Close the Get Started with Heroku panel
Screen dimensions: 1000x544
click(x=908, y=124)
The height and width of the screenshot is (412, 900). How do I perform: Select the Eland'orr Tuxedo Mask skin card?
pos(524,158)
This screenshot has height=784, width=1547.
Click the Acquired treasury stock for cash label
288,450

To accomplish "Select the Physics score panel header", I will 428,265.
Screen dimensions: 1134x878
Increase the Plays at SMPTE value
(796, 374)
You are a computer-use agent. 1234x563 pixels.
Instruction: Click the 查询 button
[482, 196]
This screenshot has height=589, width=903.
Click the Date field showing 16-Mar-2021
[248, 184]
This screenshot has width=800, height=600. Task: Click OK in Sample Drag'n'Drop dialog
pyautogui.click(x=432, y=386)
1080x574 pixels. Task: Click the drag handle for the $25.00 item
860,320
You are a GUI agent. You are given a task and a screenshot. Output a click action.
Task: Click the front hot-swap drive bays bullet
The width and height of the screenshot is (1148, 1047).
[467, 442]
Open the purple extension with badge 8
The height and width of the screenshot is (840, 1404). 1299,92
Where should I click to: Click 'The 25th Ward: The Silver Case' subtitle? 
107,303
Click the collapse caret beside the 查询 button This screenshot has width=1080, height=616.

◆ **How to complete this task**: What is needed is an exact copy of all the records above.

◆ **Answer below**:
Close the Get Started with Heroku panel
Screen dimensions: 1000x544
click(x=908, y=124)
The height and width of the screenshot is (412, 900). How do I perform: Select the Eland'orr Tuxedo Mask skin card?
pos(524,158)
This screenshot has height=784, width=1547.
Click the Acquired treasury stock for cash label
288,450

To accomplish "Select the Physics score panel header", I will 428,265.
Screen dimensions: 1134x878
Increase the Plays at SMPTE value
(796, 374)
You are a computer-use agent. 1234x563 pixels.
Instruction: Click the 查询 button
[482, 196]
This screenshot has height=589, width=903.
Click the Date field showing 16-Mar-2021
[248, 184]
This screenshot has width=800, height=600. Task: Click OK in Sample Drag'n'Drop dialog
pyautogui.click(x=432, y=386)
1080x574 pixels. Task: Click the drag handle for the $25.00 item
860,320
You are a GUI agent. You are given a task and a screenshot. Output a click action.
Task: Click the front hot-swap drive bays bullet
The width and height of the screenshot is (1148, 1047).
[467, 442]
Open the purple extension with badge 8
The height and width of the screenshot is (840, 1404). 1299,92
Where should I click to: Click 'The 25th Ward: The Silver Case' subtitle? 
107,303
Click the collapse caret beside the 查询 button This screenshot has width=1080, height=616.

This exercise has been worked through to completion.